Upside Down Inside Out

Kettles Yard Cambridge - 18 July 2009 – 27 September 2009

This summer come and see Kettle’s Yard as you’ve never seen it before.
In the words of Diana Ross – Kettle’s Yard goes upside down/inside out.

The two-part exhibition runs through the house and gallery. The house is transformed with a reprise of some of the best artists’ interventions from the last fourteen years, including Michael Craig-Martin’s pink room, Richard Wentworth’s broken china piece ‘Brac’ and Judith Goddard’s gentle evocation of a woman’s presence.
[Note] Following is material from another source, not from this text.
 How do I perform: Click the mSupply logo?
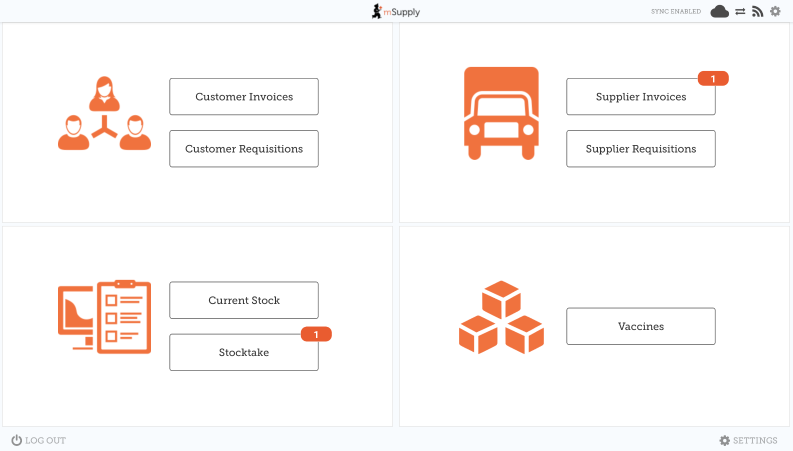point(396,11)
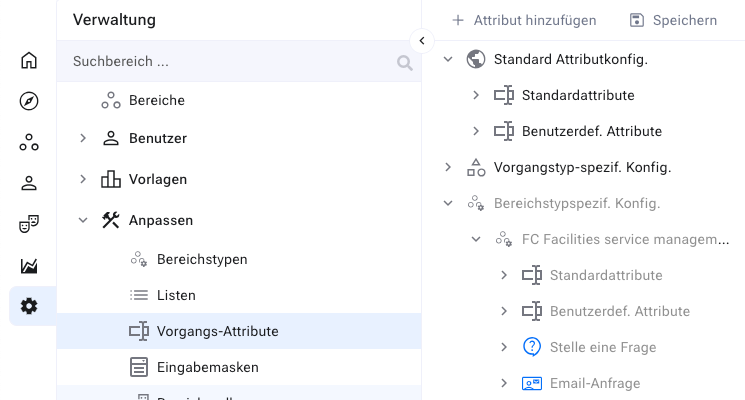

Joining them are works by Douglas Allsop, Edmund de Waal, Richard Deacon, Kathryn Faulkner, Graham Murrell, Ian Hamilton Finlay, Gary Woodley, Daniel Edwards, Paul Coldwell and Tim Head.
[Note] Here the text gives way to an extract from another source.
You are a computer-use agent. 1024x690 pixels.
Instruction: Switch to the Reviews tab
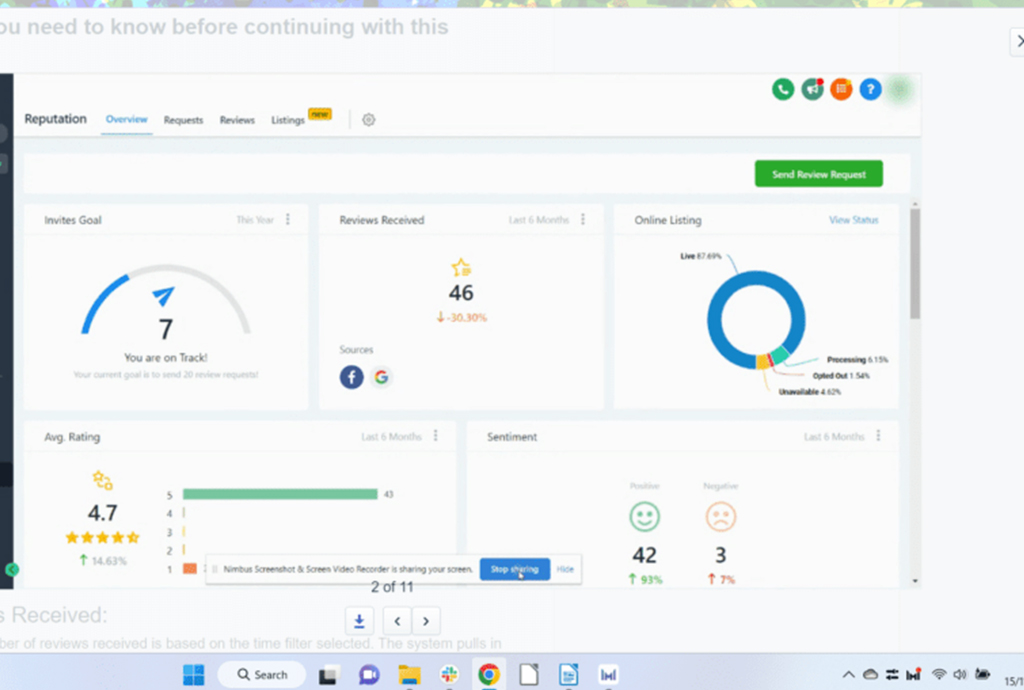click(237, 120)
Also featured, for the first time, are works by three artists, each responding to Kettle’s Yard. Jayne Parker’s films, ‘Trilogy: Kettle’s Yard’, have cellist Anton Lukoszevieze playing to images of Rodin’s Eve, Gabo, Brancusi and Lucie Rie. Mary Lemley catalogues the contents of her own home, item by item, and David Sheppard creates a new sound-work for visitors to play with. And, courtesy of Issam Kourbaj, you can pick up a camera obscura and look at it all upside down.
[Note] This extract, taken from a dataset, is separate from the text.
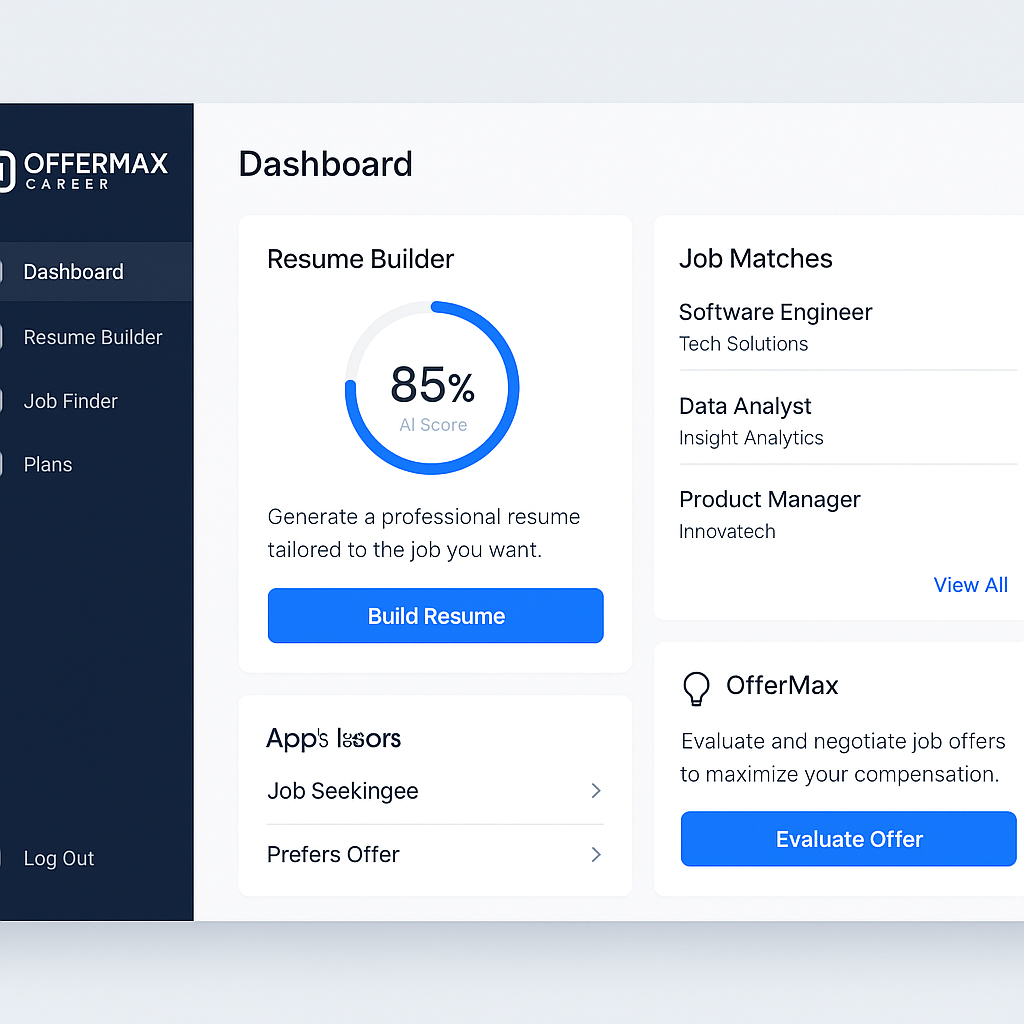Click the Prefers Offer row label
Image resolution: width=1024 pixels, height=1024 pixels.
(333, 855)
While the house is upside down the collection goes inside out. Sculptures and paintings (even furniture) move from the house to the gallery for a summer holiday. Normally fixed in position, as Jim Ede had arranged them – some at knee height, some in dark corners, some hidden away in store – works by Christopher Wood, William Congdon. LS Lowry, Ben Nicholson, Elisabeth Vellacott, Gaudier-Brzeska, Alfred Wallis, David Jones, Winfred Nicholson, Mario Sironi and others take a breath of fresh air and open up new conversations in the gallery spaces.